Task brief: Which lines of the items below contain the word "text"? Pull out each of those lines and copy it in full.

Data listing:
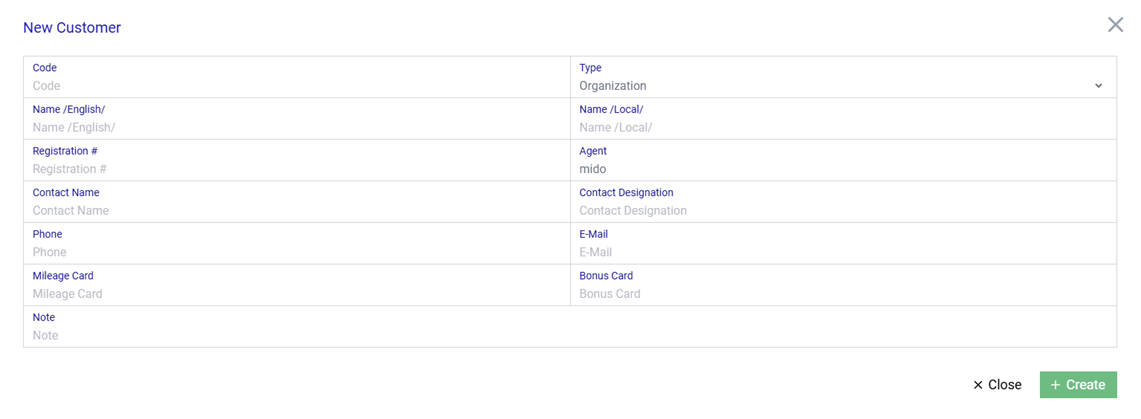This screenshot has height=419, width=1141.
Task: Click the Type field label text
Action: [590, 68]
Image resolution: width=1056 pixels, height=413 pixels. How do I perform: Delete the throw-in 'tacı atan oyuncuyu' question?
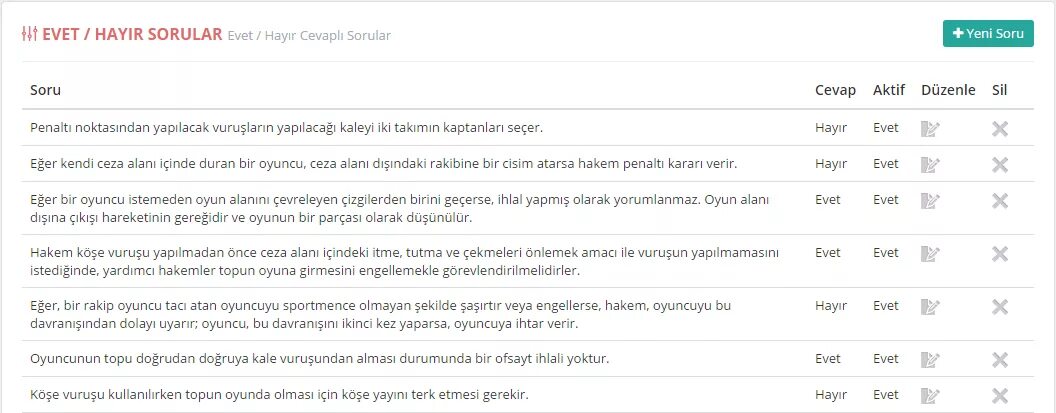(999, 306)
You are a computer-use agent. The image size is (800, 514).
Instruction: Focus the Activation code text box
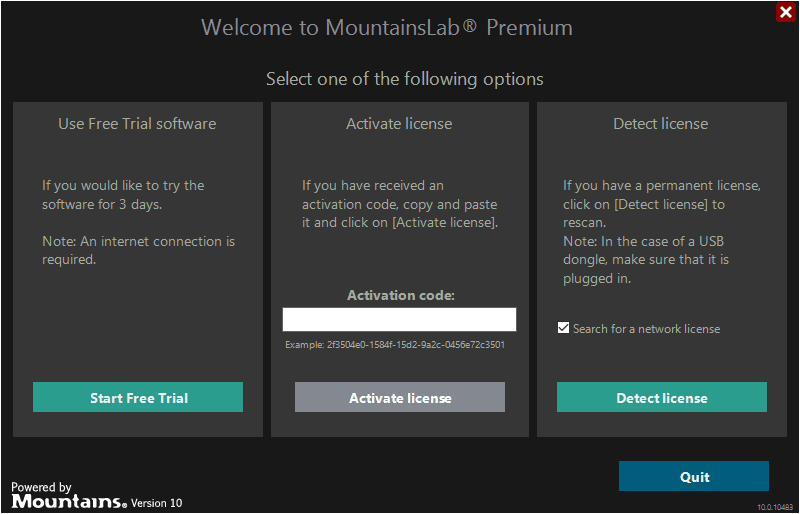coord(399,319)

Completed task:
Task: Click the Type field label text
Instruction: Focus the Activation code text box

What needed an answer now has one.